In the circumstance, we are of the opinion that the trial court erred in assuming that by Mutation No. 1311, the widow divested herself of the title to the suit property by treating the mutation as gift and conveying title. Further it has not applied uniform test in appreciating the mutation entries. In one place, the trial court has accepted mutation entries in toto even for conveying title but in the other place, the trial court was no prepared to accept the mutation entries by expressing some doubt about it. It is to be state that this court in Gurbaksh Singh v. Nikka Singh (1963 Supp. (1) SCR 55) has held that entries in mutation must be taken as correct unless the contrary is established.

Here the trial court has shifted the burden on the appellants to prove the entries as correct. The trial court has failed to apply the same yardstick that it has applied to Mutation No. 1311 to Mutation No. 1348. Assuming for the sake of arguments, that Mutation No. 1348 was on the basis of misunderstanding of the judgment in the earlier proceedings, that having been allowed to remain unaltered without challenge, cannot be brushed aside as worth nothing.

Anybody affected by such entries should have challenged the same as provide under the law. In the absence of that, the entries cannot be ignored. Be that as it may, we have already noticed that mutation entries do not convey or extinguish any title and those entries are relevant only for the purpose of collection of land revenue. That being the position. Mutation No. 1311 cannot be construed as conveying title in favour of Balwant Singh and Kartar Singh or extinguishing the title of Durga Devi in the suit property.

Consequently, the title to the suit property always vested with the widow notwithstanding the Mutation No. 1311. Viewed in this manner, the decision in the earlier proceedings namely, decree in Suit No. 194/55 even assuming operates as res judicata, will not be of any avail to the contesting respondents, (plaintiffs) in the present suit because the reliefs sought in the prior proceeding was for a simple declaration that the `mutation gift' of 1954 would not affect the reversionary rights of reversioners. As noticed already, mutation entires will not convey or extinguish title in the property. Therefore, under Mutation No. 1311 neither Balwant Singh and Kartar Singh acquired title nor Durga Devi's title in the property got extinguished. The earlier court proceedings did not and could not convey title in favour of reversioner, as the relief sought was for a simple declaration as mentioned above.

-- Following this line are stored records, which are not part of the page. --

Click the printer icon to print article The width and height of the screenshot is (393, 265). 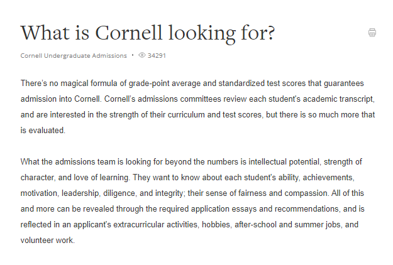coord(372,33)
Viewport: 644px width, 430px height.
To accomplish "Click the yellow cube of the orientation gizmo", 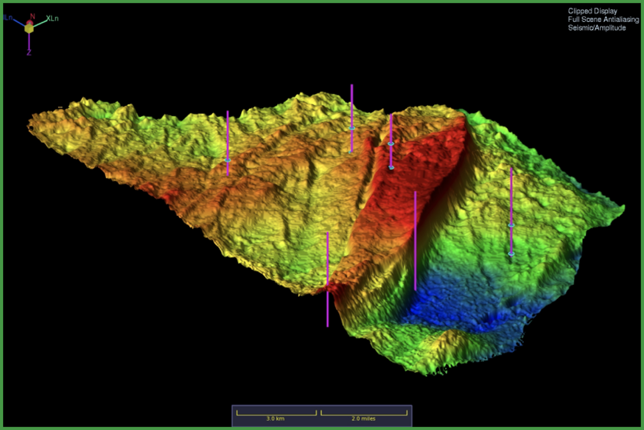I will (29, 28).
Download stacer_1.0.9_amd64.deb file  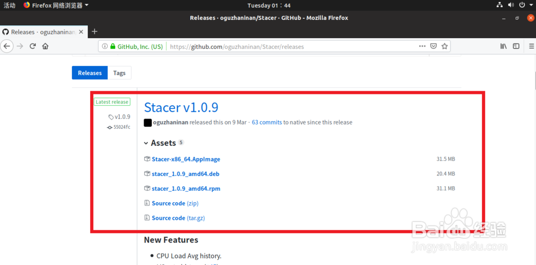tap(185, 174)
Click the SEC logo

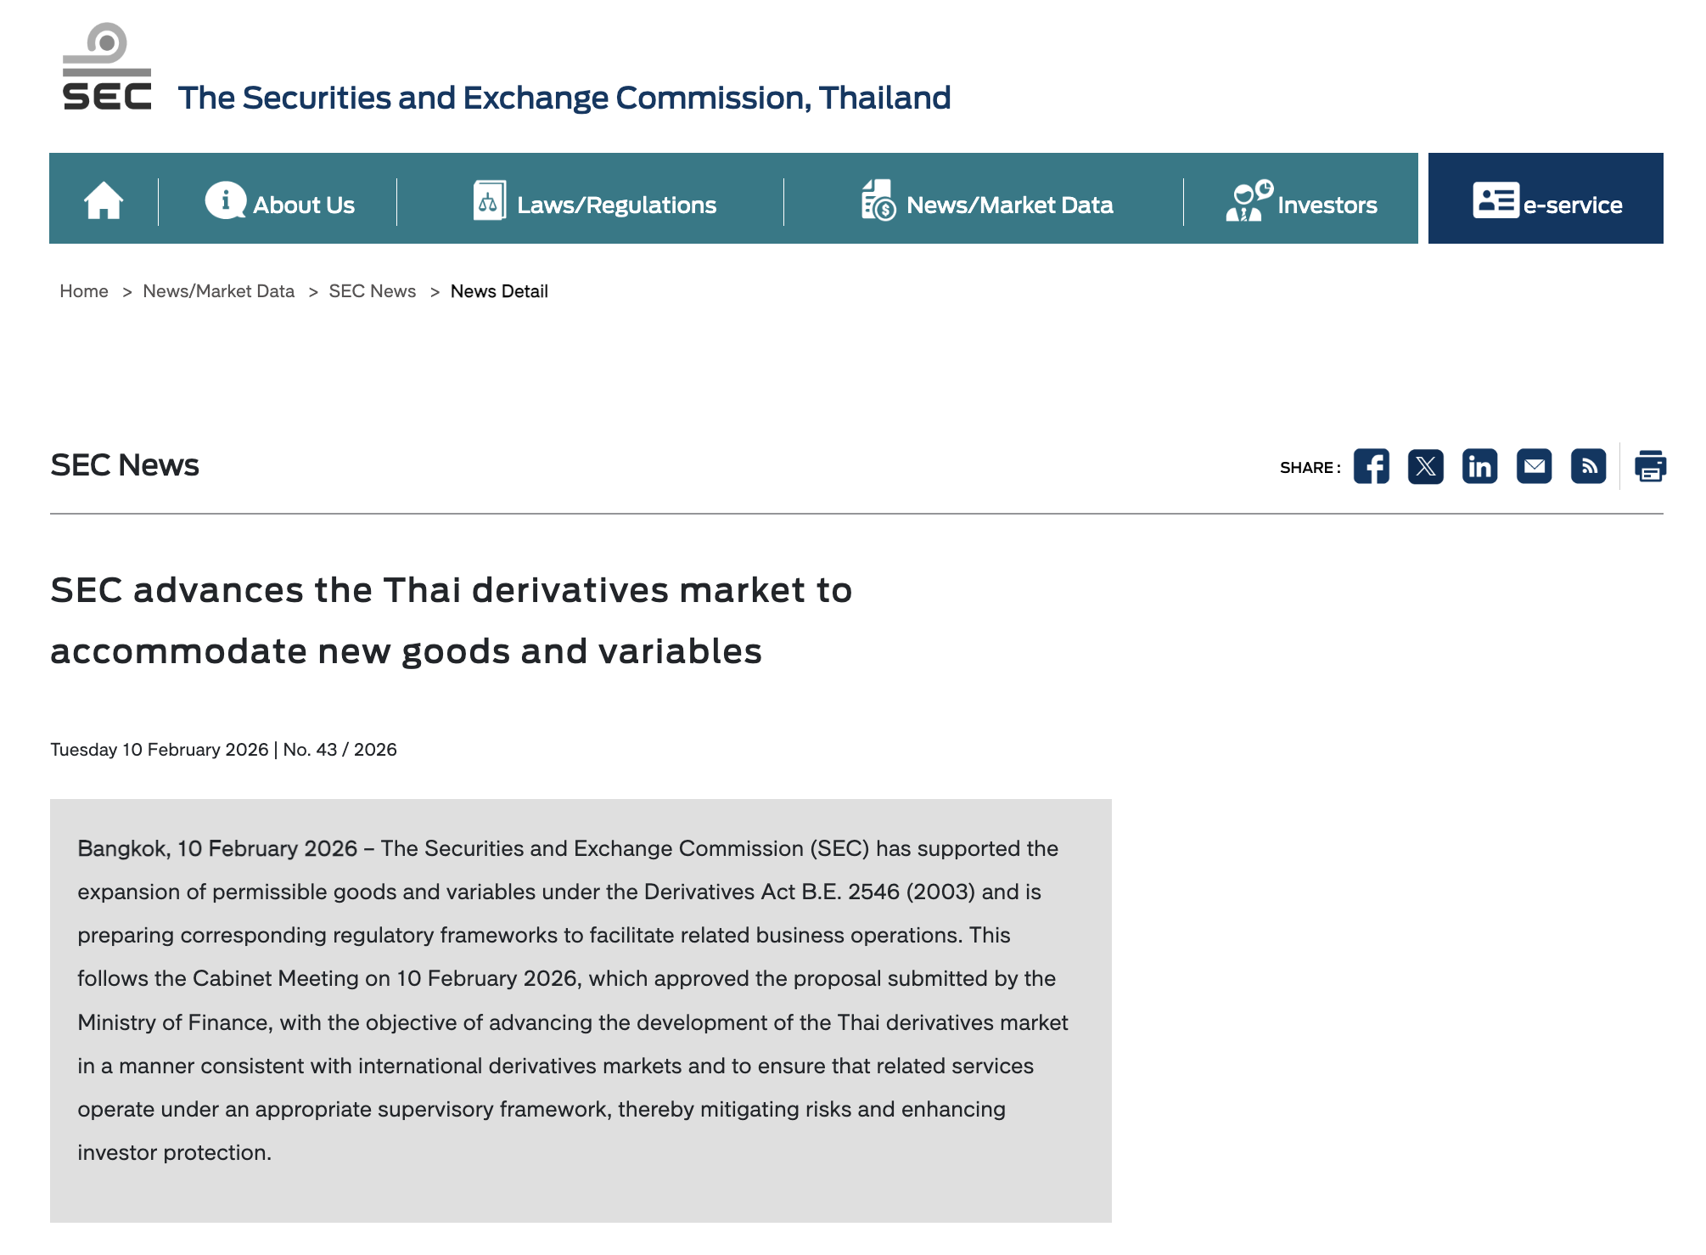point(107,67)
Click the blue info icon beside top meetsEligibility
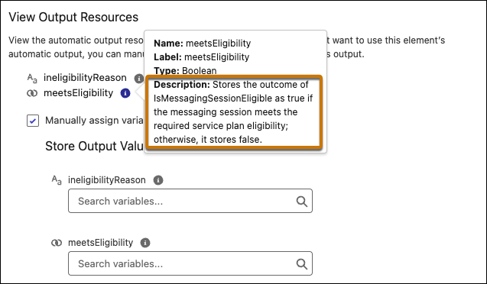The height and width of the screenshot is (284, 487). (125, 93)
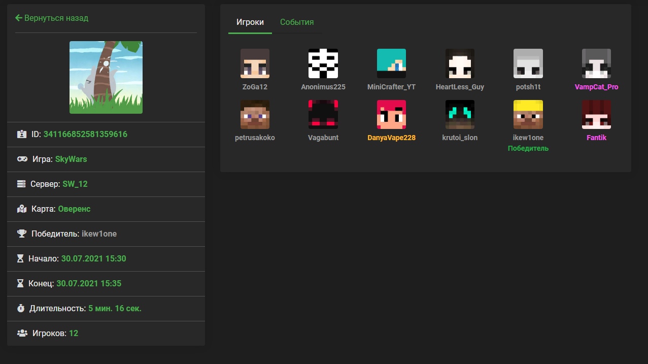Select MiniCrafter_YT avatar head
Viewport: 648px width, 364px height.
point(391,63)
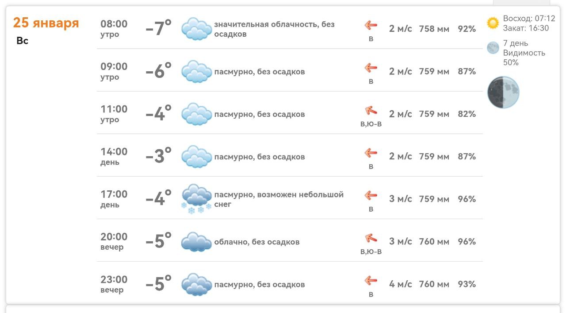Click the dark cloud icon for 20:00

196,241
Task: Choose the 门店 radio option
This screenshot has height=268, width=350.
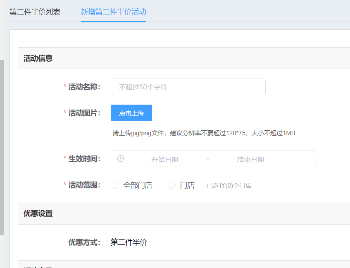Action: coord(171,185)
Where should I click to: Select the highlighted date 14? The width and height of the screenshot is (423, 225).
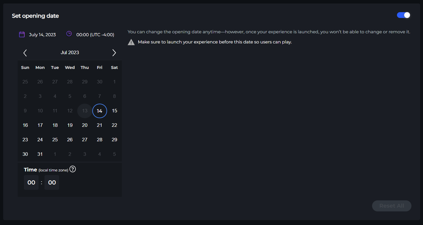pyautogui.click(x=100, y=111)
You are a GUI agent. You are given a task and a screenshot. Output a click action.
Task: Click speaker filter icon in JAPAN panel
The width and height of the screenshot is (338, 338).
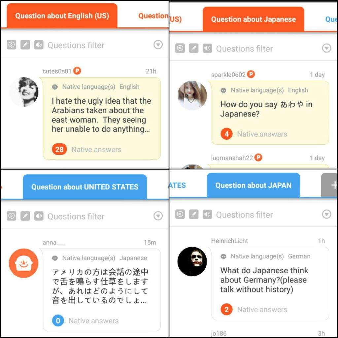point(207,214)
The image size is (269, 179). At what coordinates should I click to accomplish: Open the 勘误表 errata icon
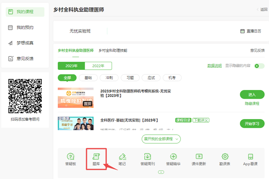[x=225, y=159]
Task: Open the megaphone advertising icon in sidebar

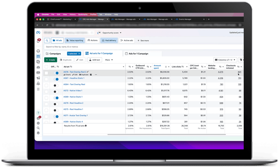Action: (38, 78)
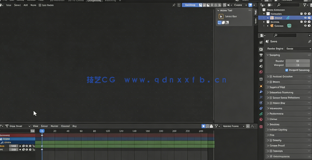Click the Select Box active tool button
The width and height of the screenshot is (312, 160).
[221, 16]
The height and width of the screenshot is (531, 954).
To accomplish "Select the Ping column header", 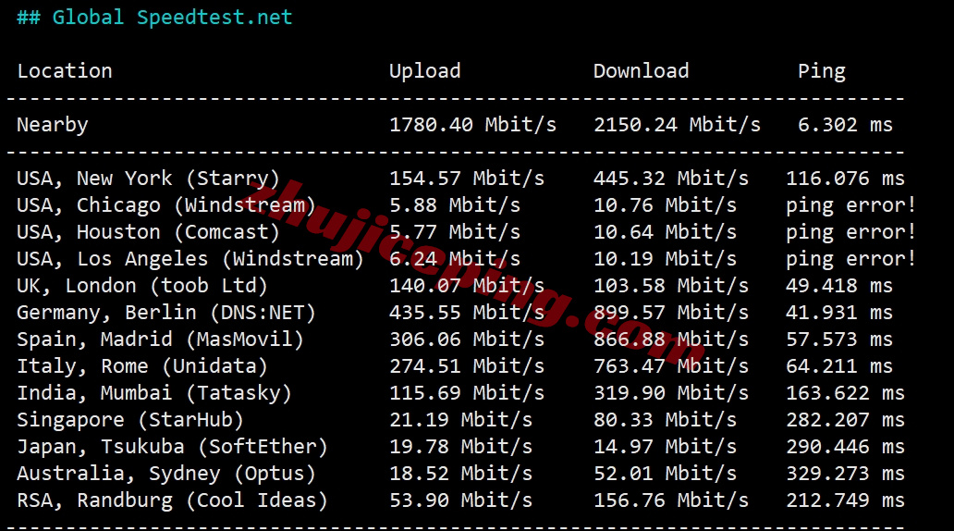I will tap(822, 72).
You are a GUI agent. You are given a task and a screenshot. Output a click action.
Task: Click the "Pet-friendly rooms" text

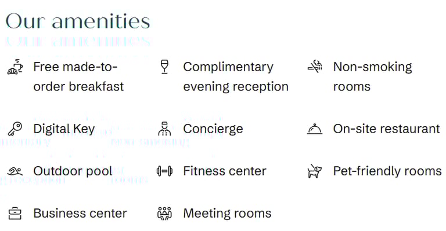click(387, 171)
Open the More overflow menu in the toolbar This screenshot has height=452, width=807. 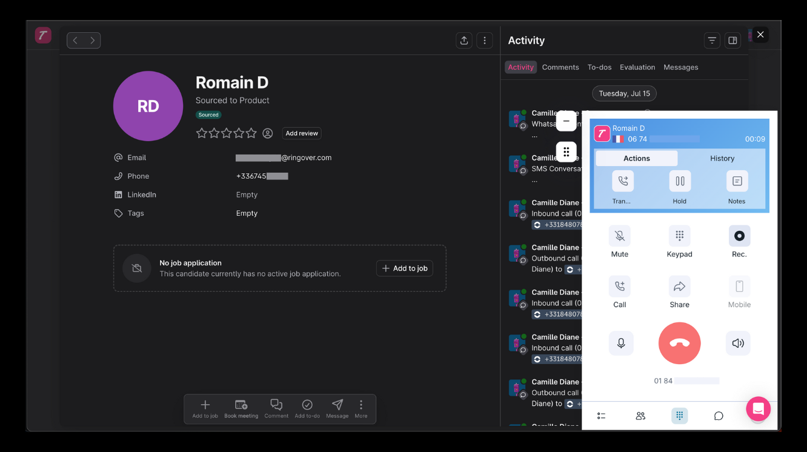click(361, 408)
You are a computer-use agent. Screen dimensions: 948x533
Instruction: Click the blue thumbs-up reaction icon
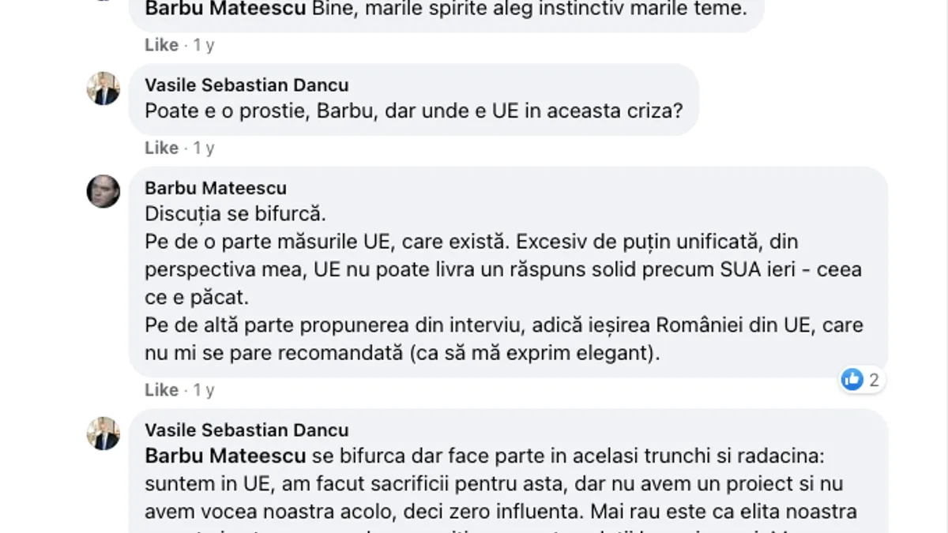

If no title as such was passed on under the alleged `mutation gift', the limited right of the widow in the property would get enlarged on the coming into force of the Hindu Succession Act, 1956.

The widow must be deemed to have continued in possessing and she became absolute owner on the coming into force of the Hindu Succession Act, 1956. On that view, the alienations made by her and challenged in the present litigation, cannot be said to be without authority.

We may also point out that the trial court was prepared to accept that factually possession and enjoyment were with Durga Devi, but it held that such possession and enjoyment as one on behalf of the minors in whose favour the mutation was earlier effected on 19.7.54. In view of our conclusion that by mutation the widow has not divested herself of title and possession, the erroneous conclusion reached by the court below have to be set aside.

In the result, the appeal are allowed except regarding the properties gifted to Makan Singh under gift deed dated 9.9.70 and the properties dealt with under this gift deed will go to the plaintiffs/reversioner as per the judgment of the trial court confirmed by the appellate court and the High Court. There will be no order as to costs.